The Role of Funders
The first question Munro Richardson asked was how funders should respond to organizations that are struggling.
“I think it depends on the nature of the struggle,” said David Smith, president of the Boys & Girls Clubs of Kansas City. Sometimes, Smith observed, the struggle results from a nonprofit assuming too much responsibility. Then there are struggles because of inefficiency or performance issues. Smith believes that the funding agency can help in either case “to keep [the nonprofit] from going there again.”
Sister Vickie Perkins SCL, president of the Cristo Rey, a college prep school for an underserved population, addressed the question of whether, in moments of crisis, funders could help nonprofits address the urgent issue. “One thing I think funders can do is pair people up,” she said. She observed that funders often work with many organizations and are in a position to match those that have complementary needs and strengths.

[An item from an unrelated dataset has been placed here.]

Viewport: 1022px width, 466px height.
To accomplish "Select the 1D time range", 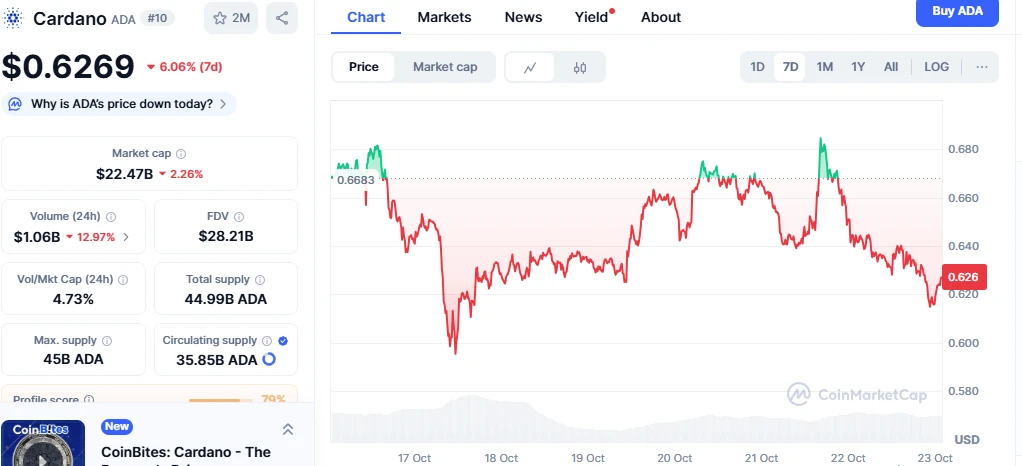I will point(757,67).
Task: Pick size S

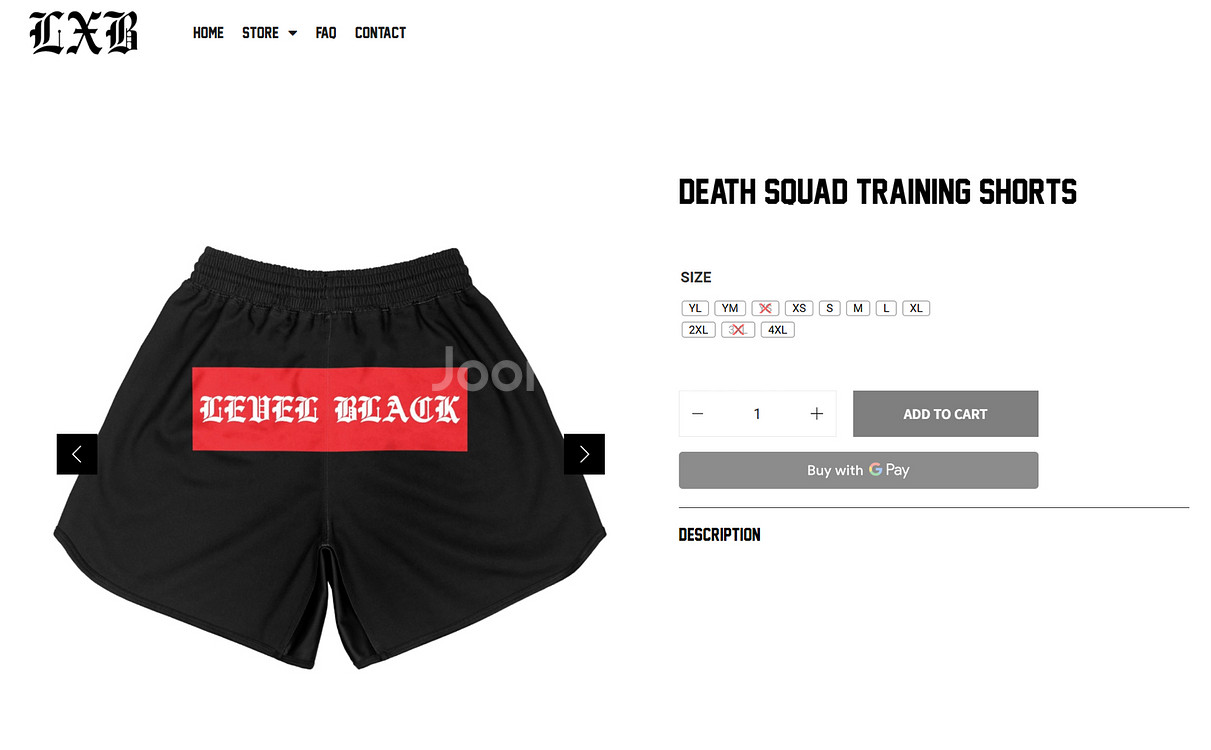Action: [830, 308]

Jim Dougherty, director of De La Salle Education Center, believes that any potential collaboration has to bridge serious divides and requires serious work. Alice Ellison, VP of Community Relations at Blue Cross and Blue Shield of Kansas City, which helps fund De La Salle, spoke to one successful collaboration in which she and her colleagues helped arrange a program for students in the arts at De La Salle with the Kansas City Art Institute.
Relationships
Denny Barnett asked what it was that made for a good relationship between a funder and a recipient. “What do you each need to know about each other to make it a successful partnership?”

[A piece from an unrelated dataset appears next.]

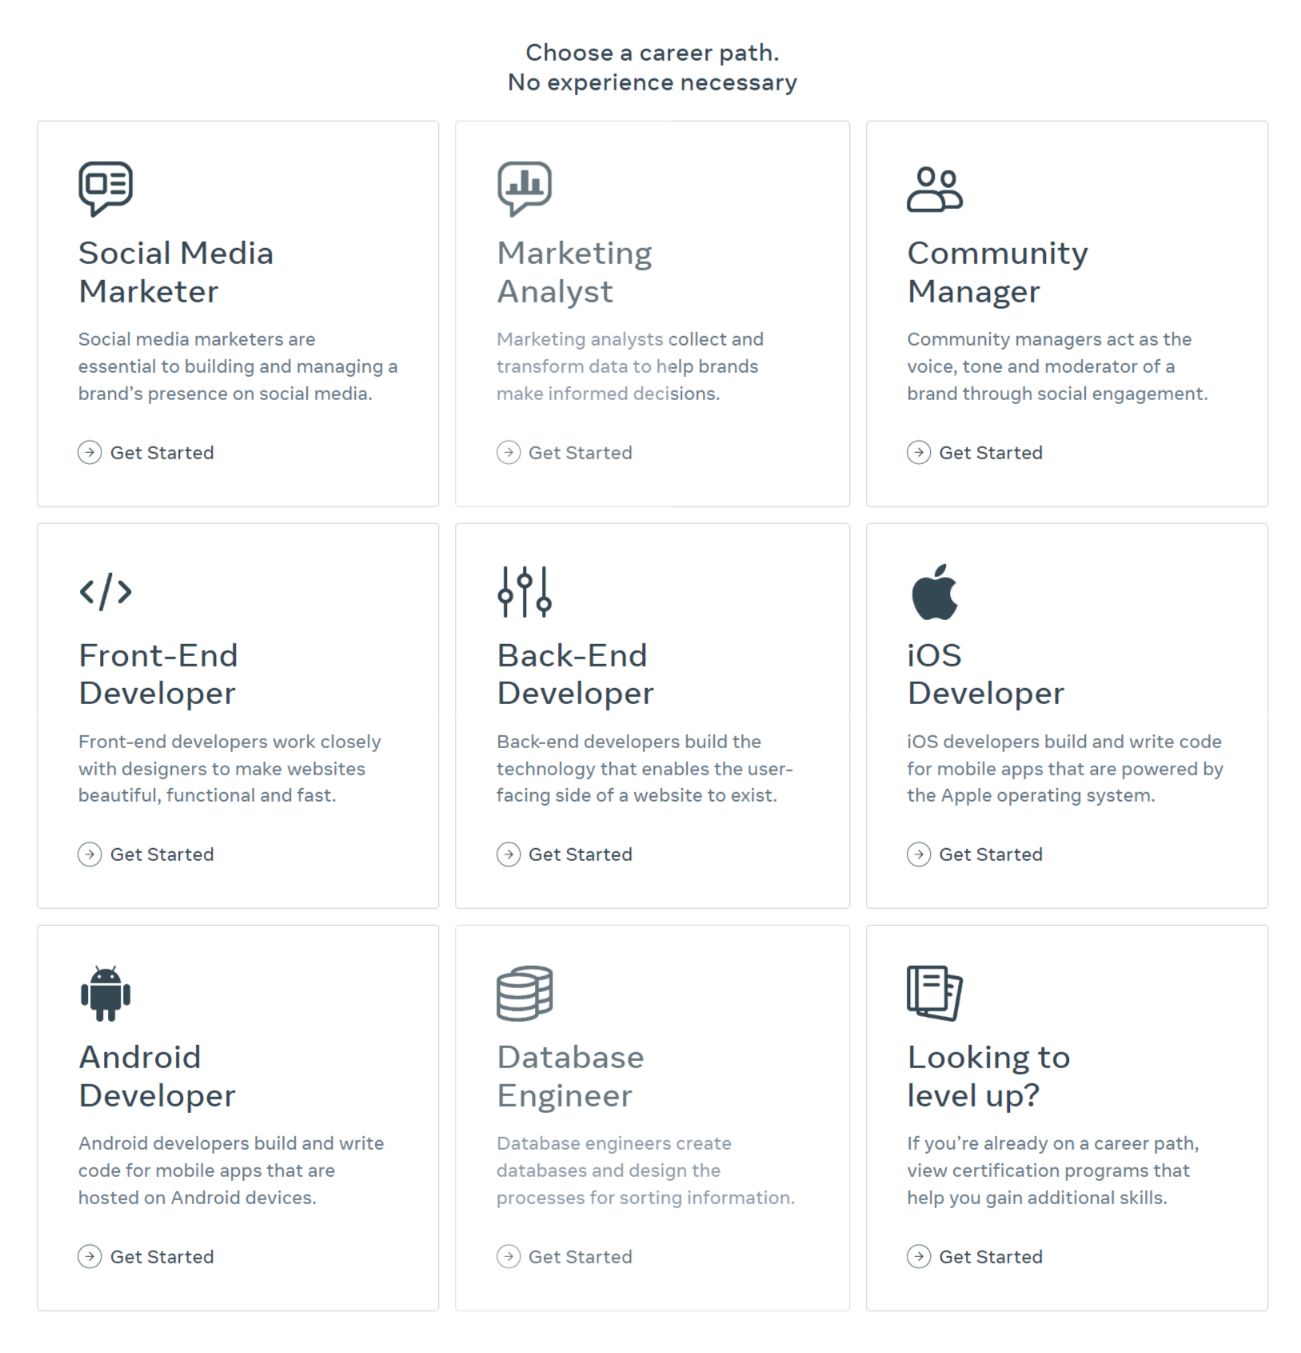Open the iOS Developer card heading
The height and width of the screenshot is (1353, 1301).
coord(985,674)
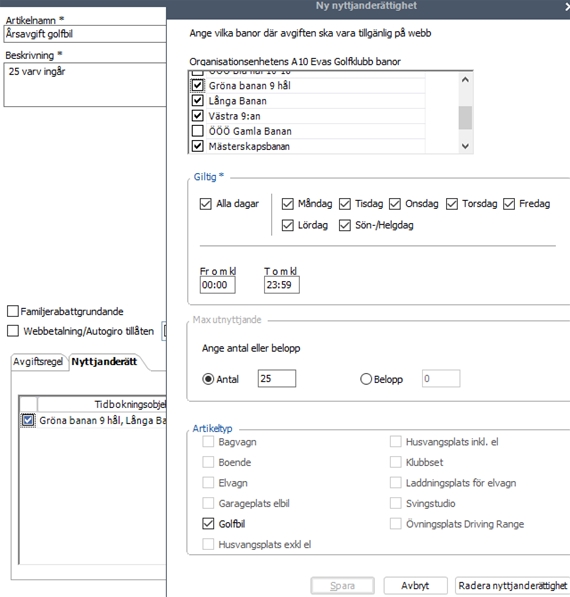Switch to the Avgiftsregel tab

“I think people give to people,” said Janice Benjamin, vice president of development of the University of Kansas Hospital. At her institution, it is a case of identifying physicians who have the clout to attract potential donors. These donors traditionally respond to an individual appeal. “That has always been my theory,” said Benjamin, “and I have seen it proven many times.”

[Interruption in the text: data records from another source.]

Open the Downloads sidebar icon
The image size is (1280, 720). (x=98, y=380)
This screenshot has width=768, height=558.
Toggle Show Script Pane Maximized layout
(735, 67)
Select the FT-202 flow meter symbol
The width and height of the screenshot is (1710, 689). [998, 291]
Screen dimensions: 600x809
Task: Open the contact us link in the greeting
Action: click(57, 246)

“I think Janice brought up a very good point about relationships and people investing in leaders,” said Jan Lewis, executive director of Catholic Charities. “We talk very strategically and identify those things both parties want out of the grant.”
Richard Wetzel of J.E. Dunn and the Dunn Family Foundation thinks it important that agencies know exactly what funders are interested in funding. The smart agencies, he said, are figuring out what the funder is interested in and then positioning their request for that. The funders, Wetzel continued, need to understand what they are really funding and to ask for results. He added, “I think a good relationship requires interaction on both sides.”
Scott Barnhard, president of financial development for the YMCA, worried that smaller agencies without the expertise to solicit funds would continue to miss out. He felt that the foundations and funders should be a little more open to worthy agencies, even if they have less sophistication.
The question was posed as to whether there was any such thing as an incubator for new and small nonprofits in which they could nurture their organizational skills. David Renz, the director of the Midwest Center for Nonprofit Leadership at UMKC’s Bloch School of Business, did not see such an incubator as feasible at this time.
Renz worried that foundations would go out and develop their own strategic plans without sharing intelligence
with the folks on the ground. “I think we really have to be more encouraging in the exchange of info,” he said. “These agencies are on the streets making stuff happen and sensing what is happening and where it is going.”
Bill Bruning, president of the Mid-America Coalition on Healthcare, was concerned that savvy non-profits would adjust their mission to accommodate available funding. “That must not happen or you lose your integrity,” said Bruning. But he still sees room for the entrepreneurial non-profit to mold its mission to meet funding opportunities, as long as such adaptations are consistent with an appropriate long-term strategy.